Action item:
When you reach the line that contains "Viewport: 730px width, 385px", set down that line and every one after it through the end of the records, exactly as written and with no pictures.

Given entries:
⟨
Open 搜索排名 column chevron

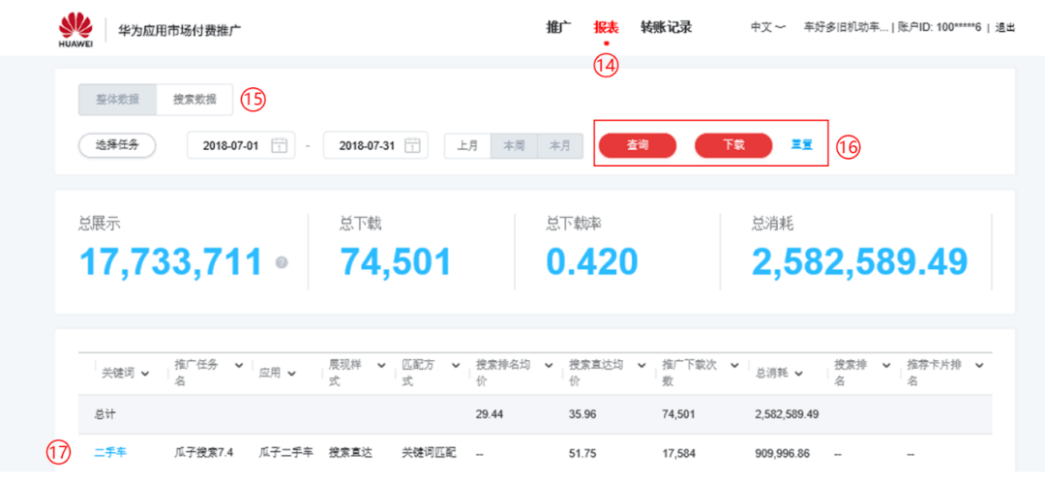[886, 366]
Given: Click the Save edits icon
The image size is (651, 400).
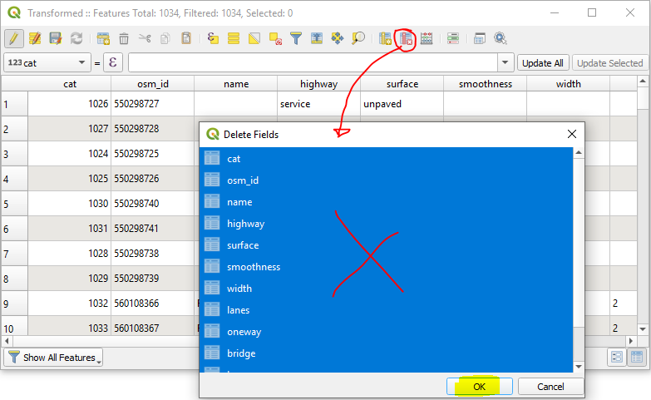Looking at the screenshot, I should (x=56, y=38).

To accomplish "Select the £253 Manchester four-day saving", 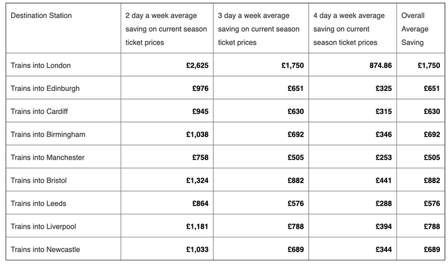I will pyautogui.click(x=384, y=158).
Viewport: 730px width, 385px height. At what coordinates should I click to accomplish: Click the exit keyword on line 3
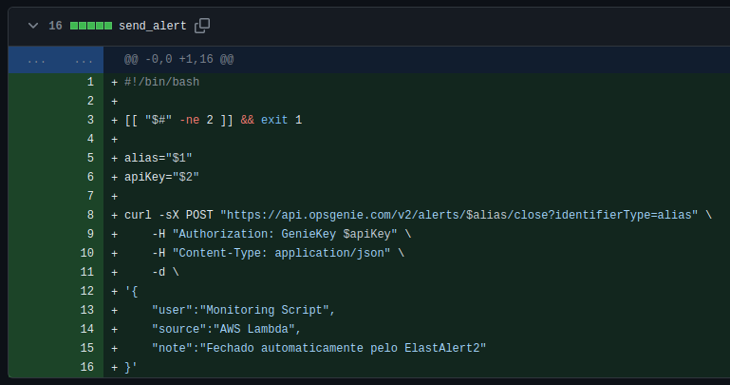[x=274, y=120]
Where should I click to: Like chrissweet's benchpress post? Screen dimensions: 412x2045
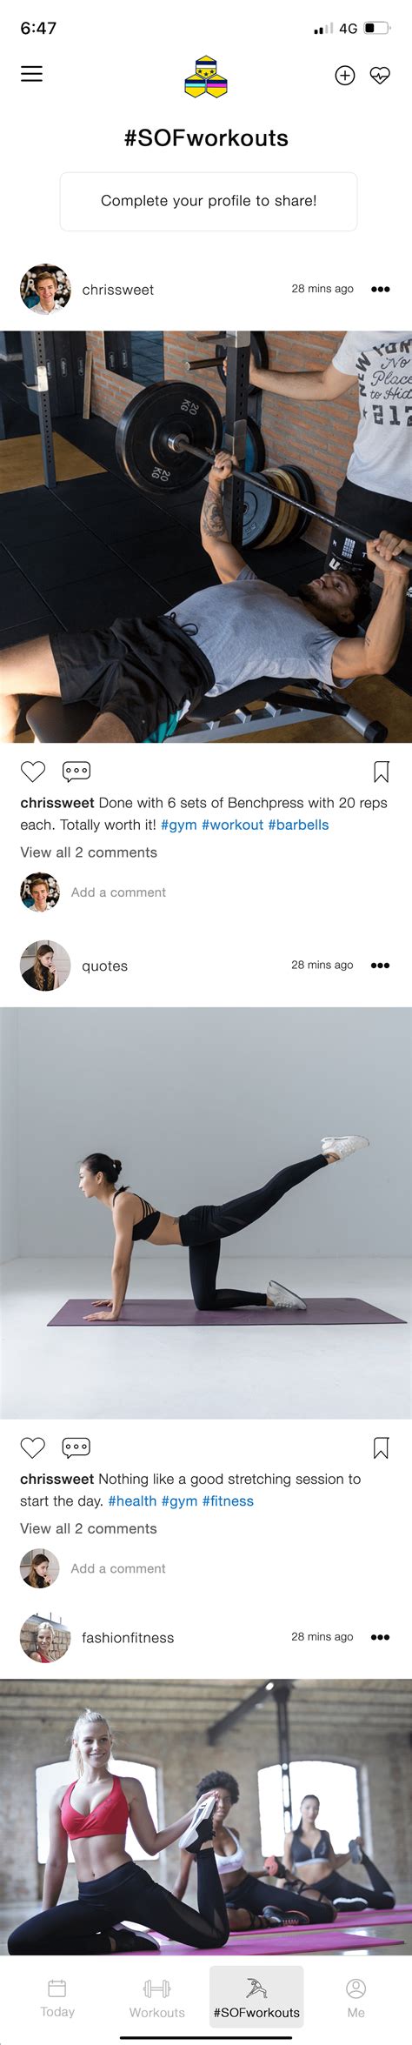pos(33,771)
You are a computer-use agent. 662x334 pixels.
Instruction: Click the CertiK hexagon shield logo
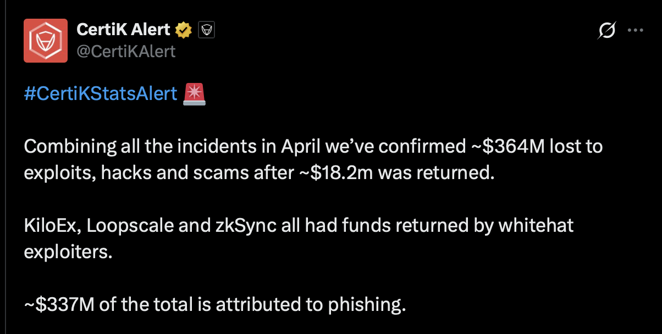point(46,41)
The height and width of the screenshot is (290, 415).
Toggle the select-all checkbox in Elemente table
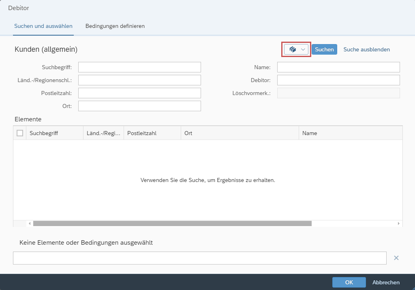click(x=20, y=133)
⟩
Written solution:
Viewport: 730px width, 385px height. At what coordinates should I click to accomplish: Click the exit keyword on line 3
[x=274, y=120]
Where should I click to: Like chrissweet's benchpress post? Screen dimensions: 412x2045
pos(33,771)
You are a computer-use agent. 662x334 pixels.
Instruction: Click the CertiK hexagon shield logo
point(46,41)
The height and width of the screenshot is (290, 415).
Toggle the select-all checkbox in Elemente table
click(x=20, y=133)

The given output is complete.